The fascinating Lake Trasimeno is the forth lake for surface in Italy, where mythology blends seamlessly with history. It was considered sacred by the Etruscans, who believed it was an earthly representation of Heaven. Three of the main Etruscan cities – Perugia, Chiusi and Cortona – are within 20 km of the Lake.
Nowadays eight towns surround the Lake, some on panoramic hilltops, and others on the shore.

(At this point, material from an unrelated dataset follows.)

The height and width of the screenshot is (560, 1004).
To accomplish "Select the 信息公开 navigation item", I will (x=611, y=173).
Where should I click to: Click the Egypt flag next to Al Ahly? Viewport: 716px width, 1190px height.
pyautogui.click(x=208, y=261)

There are three islands in the Lake.
La Festa della Padella in Passignano, organized for the citizens and the many tourists who visit the city in August, offers fine cuisine, including the fish caught by the local professional fishermen.
Here you’ll find traditional dishes and brand new recipes like the delicious crostini with perch, red swamp crayfish salad, tench crostini, perch & wheat salad, as well as fagiolina, the tiny bean that thrives in the ideal climate of the lake and cultivated here since the Etruscan times.

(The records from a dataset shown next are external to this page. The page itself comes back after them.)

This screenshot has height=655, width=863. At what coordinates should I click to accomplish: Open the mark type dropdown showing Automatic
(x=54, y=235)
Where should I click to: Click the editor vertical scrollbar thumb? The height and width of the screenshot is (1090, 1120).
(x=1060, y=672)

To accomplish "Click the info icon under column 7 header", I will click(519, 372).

The First Course Combo: Taglierini with fish fillet, and Black Rice with red swamp crayfish sauce. A separate plaudit for the Regina carp, Trasimeno’s best known fish.

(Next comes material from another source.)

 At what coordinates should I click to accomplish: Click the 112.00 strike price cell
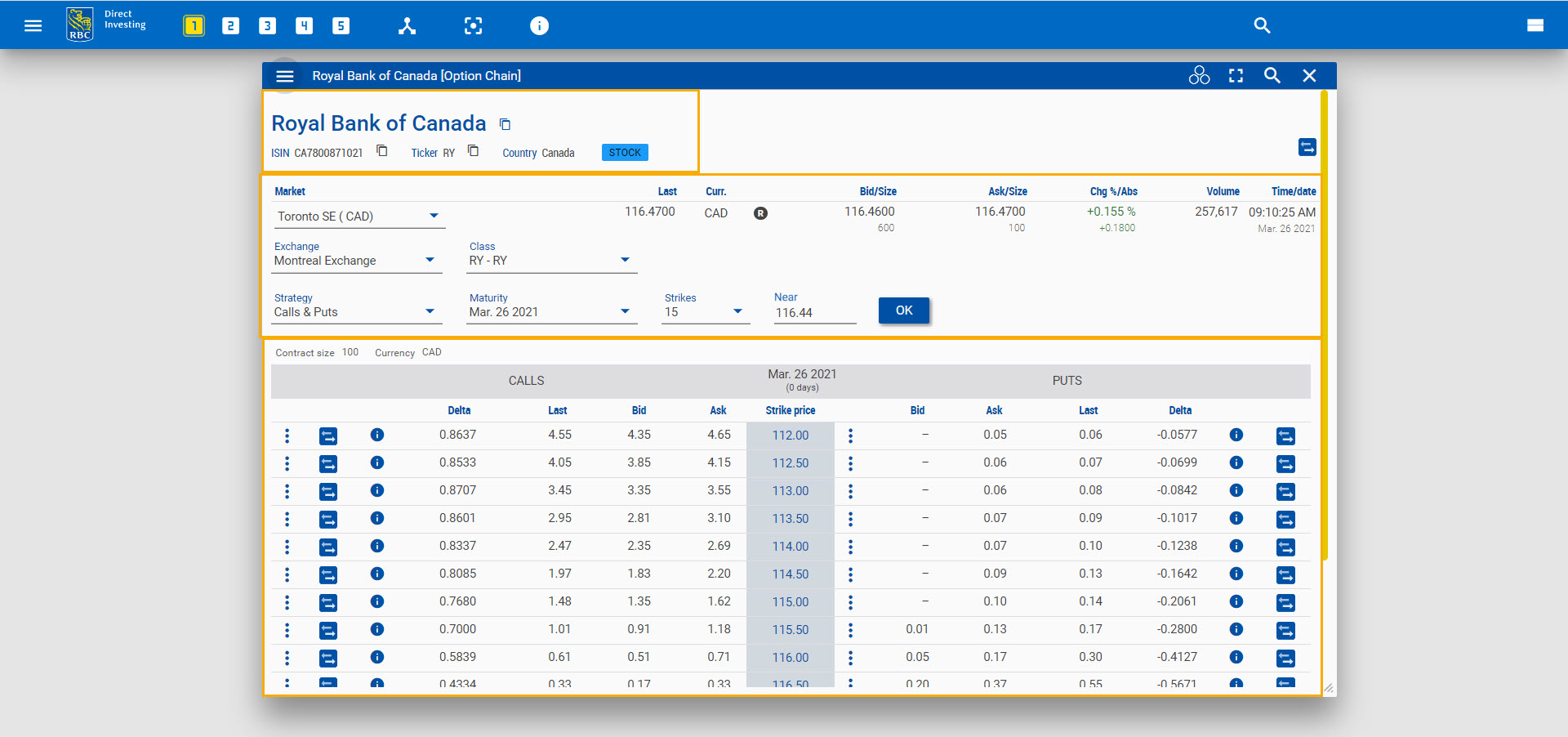point(790,436)
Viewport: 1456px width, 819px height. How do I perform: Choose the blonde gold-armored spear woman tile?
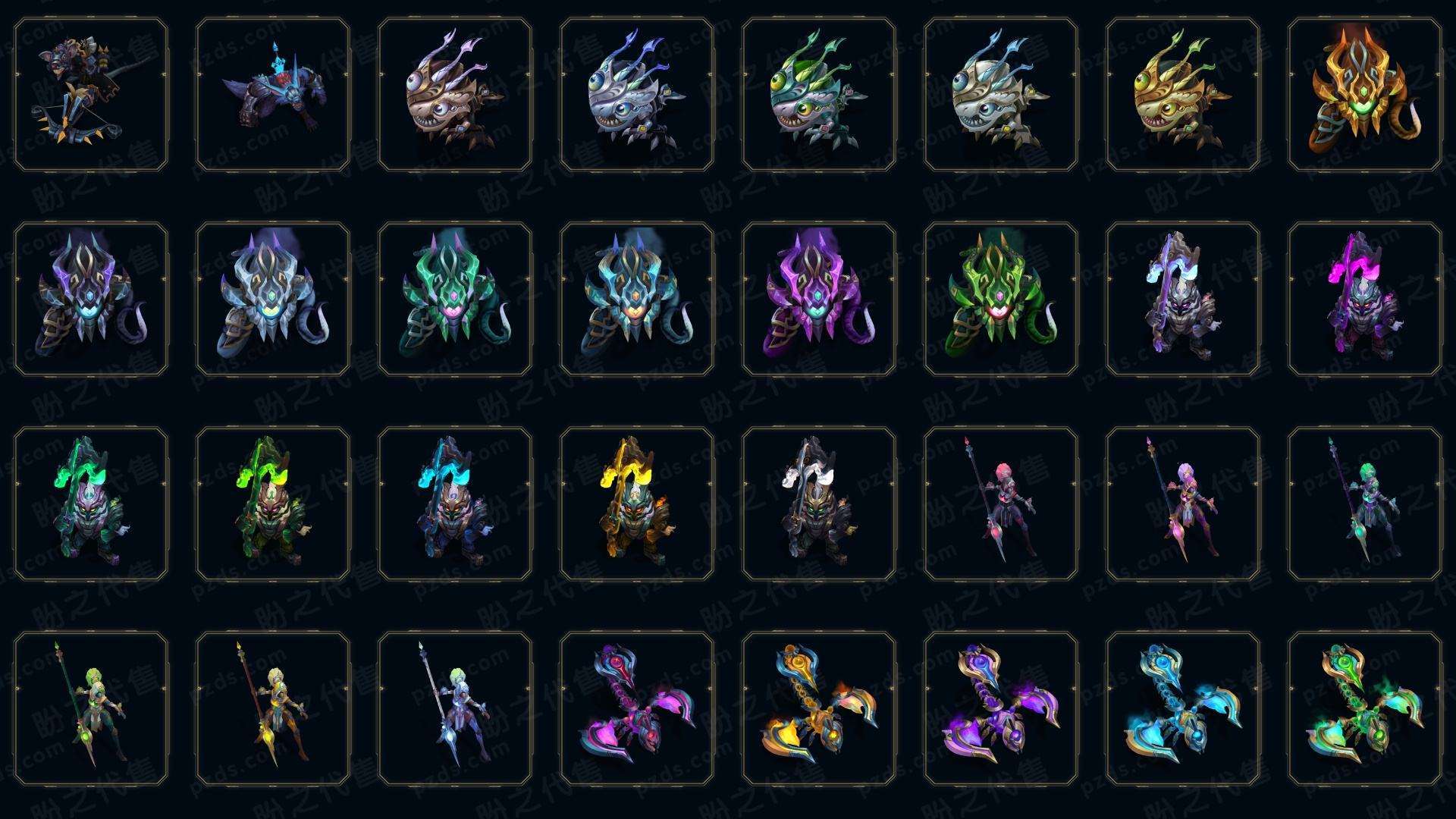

Representing the Wine Road of Colli del Trasimeno, Azienda Agricola Pucciarella. The fine notes of their Agnolo perfectly matched the lake’s culinary delights.
The walled medieval castle-village of Montone, one of the Most Beautiful Villages in Italy, is about 40 km north of Perugia and offers majestic views of the valleys.
The village has perfectly preserved its medieval look and can be considered an open-air museum that easily immerses tourists in an atmosphere of ancient times.
The Feast of Donazione della Santa Spina, in August, originates in an age-old tradition. It’s a re-enactment of real life events from 1473, when Count Carlo Fortebraccio, who served as a mercenary for the Republic of Venice and was instrumental in helping Venice drive out the Turks, was awarded a thorn from Christ’s Crown brought back to Venice by the crusaders.
For a truly Umbrian dining experience I highly recommend L’Antica Osteria di Montone, situated right in the main square Piazza Fortebraccio.
Here the dishes go hand in hand with the amazing history and traditions of one of the most picturesque villages in Italy.
Great atmosphere, fresh ingredients, local recipes – all garnished with the magnificent belvedere!
Driving along the winding road with a breathtaking panorama of a village on the hilltop right near the Tuscan border, you get to Citerna.
The village, about 50 km northwest of Perugia, boasts Etruscan and Roman origins, and has been ranked amongst the 100 Most Beautiful Villages in Italy.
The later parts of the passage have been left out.